EDD looks good in general. I have few quick comments.

  • Please update the EDD with error message as well when -m j option is used for non-array jobs.
  • also “The ‘j’ option can be combined with ‘abe’” should be little stronger as I assume if you submit only ‘-m j’ then it will throw error or is there any default that goes with -j?
  • EDD is silent about option ‘a’ (abortion of parent job array). are we not supporting that?

Just an easy one at the moment: In interface 1 it should be qsub, not qstat.

What if I supply “qsub -m jabe” to a non-array job? Is it an error, or will it simply be ignored?

Will Mail_Points include the “j” in the qstat -f display?

Related to interface 3, is the same true for the “a” and “b” options when “j” is not supplied?

@anamika , @scc , @mkaro Thank you for your comments. Please, find the addressed comments in the updated document. It should answer all your questions.

@anamika No new abort e-mail is added, I did not find an opportunity for this.

I have no further comments. Thank you @vchlum.

Thanks @vchlum. EDD looks good. one last question, since ‘-m ja’ support is not added will it throw error or just ignore the option.

@anamika The option is ignored. No error is shown. If there will be an abort event for the parent job in the future then this patch will not block it.

great … could you please mention this as well in the EDD? that would be all from my side.

@anamika Sorry for not being exact. To be clear…
The abort e-mail for parent array job is not supported yet. The mail option (qsub -J range -m a) is allowed and no error is shown.
But… Abort e-mails for subjobs of array job are supported (qsub -J range -m ja) but abort e-mails for subjobs are not sent by default (opposite to regular jobs). The ‘-ja’ mail option must be supplied for receiving subjob abort e-mails. The user is able to control all the subjob emails.
EDD has been updated.

Thanks for clarifying @vchlum. I sign off.
I found a small typo in " New mail option ‘j’ can by displayed"

Thanks @anamika, typo fixed.

It might be worth coordinating PP-773 and PP-479 as @subhasisb just wrote (in PP-479):

I personally like the idea of treating array subjobs as normal jobs; to that end, I wonder if it would be better to change behavior globally (but allow backward compatibility), e.g.,

    qmgr> set server enable_subjob_mail = true

(or “disable_subjob_mail” if we want to default to be “on”).

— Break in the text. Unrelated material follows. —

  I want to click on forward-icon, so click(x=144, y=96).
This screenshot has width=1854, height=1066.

I like the idea to use ‘enable_subjob_mail’. It is clearer than the proposed solution. …but the advantage of the current EDD is that the user can decide with respect to the job array size. The user can request to send the e-mail for small array job and do not to send e-mails for a large array job. Not sure what is better.

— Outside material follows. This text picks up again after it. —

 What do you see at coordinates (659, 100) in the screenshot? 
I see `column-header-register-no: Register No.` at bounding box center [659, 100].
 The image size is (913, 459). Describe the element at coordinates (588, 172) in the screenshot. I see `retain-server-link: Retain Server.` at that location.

Sounds like a reasonable justification for keeping a per-array-job option. I’m OK with it. I do wonder whether it’s necessary…

One path forward would be to start by implementing enable_subjob_mail. Then, after we get some real-world feedback and use, if there is a call for more control, add the per-array-job setting at that later time.

In any case, I’m OK either way and leave the decision up to you and the maintainers.

Thx!

Hi @vchlum

please take note on ongoing work regarding subjobs here https://pbspro.atlassian.net/wiki/spaces/PD/pages/161873965/External+interface+design+for+making+subjobs+on+par+with+regular+jobs+and+subjobs+surviving+server+restarts.

and code changes in progress here https://github.com/Shrini-h/pbspro/tree/PP-479

Also I suggest you share me any patch your working on for PP-773 for co-ordination

Thanks
Shrini

Hi @Shrini-h

I checked our patches and I do not see any conflict. Please, see the changes here: https://github.com/CESNET/pbspro/tree/PP-773 and let me know.

Vasek